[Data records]
☆ ☆ ☆ ☆

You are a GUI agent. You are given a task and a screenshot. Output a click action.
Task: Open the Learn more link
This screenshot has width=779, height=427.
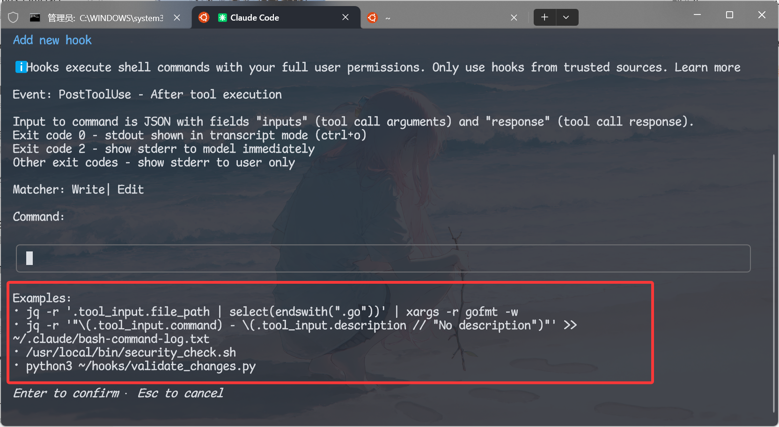pyautogui.click(x=707, y=67)
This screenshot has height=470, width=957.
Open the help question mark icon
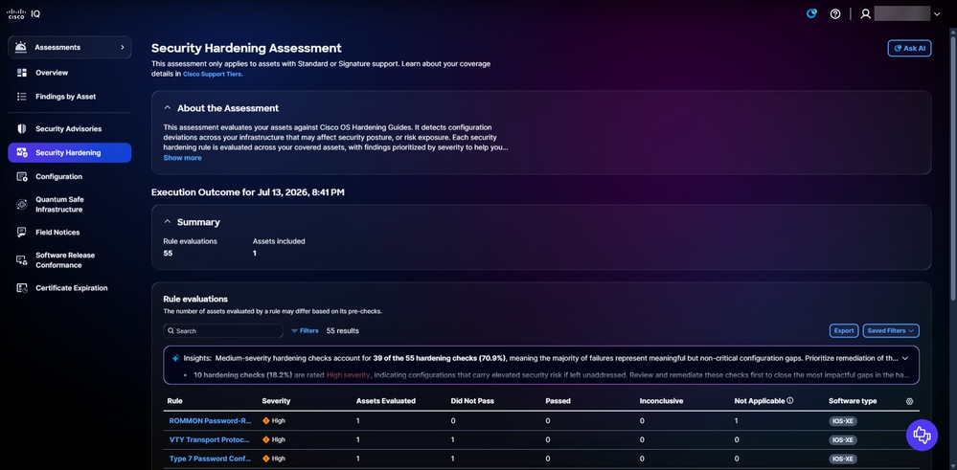coord(835,14)
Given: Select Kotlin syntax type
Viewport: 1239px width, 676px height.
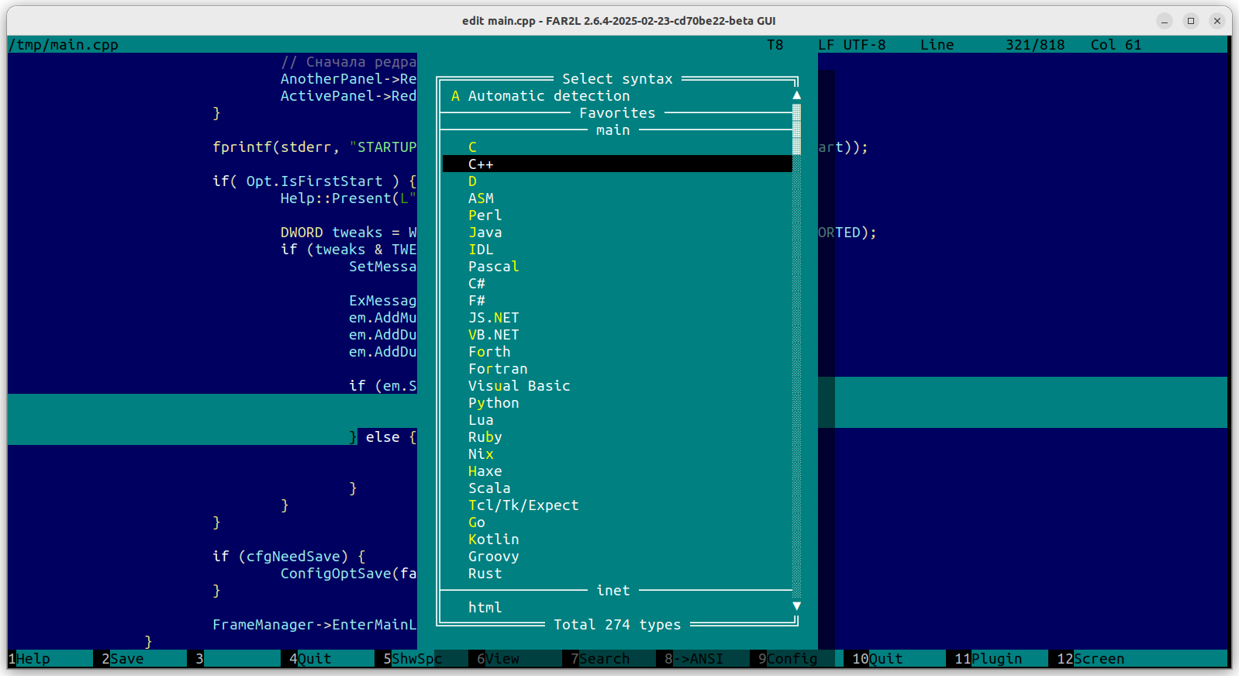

☆ ☆ ☆ ☆

- Work instruction
Every record is to be restated word for word, with the pictures left out.

- Exercise output
You are a GUI agent. You are given a task and a screenshot. Output a click action.
Task: Open the Learn more link
This screenshot has width=779, height=427.
pyautogui.click(x=707, y=67)
This screenshot has height=470, width=957.
Open the help question mark icon
coord(835,14)
Given: Select Kotlin syntax type
Viewport: 1239px width, 676px height.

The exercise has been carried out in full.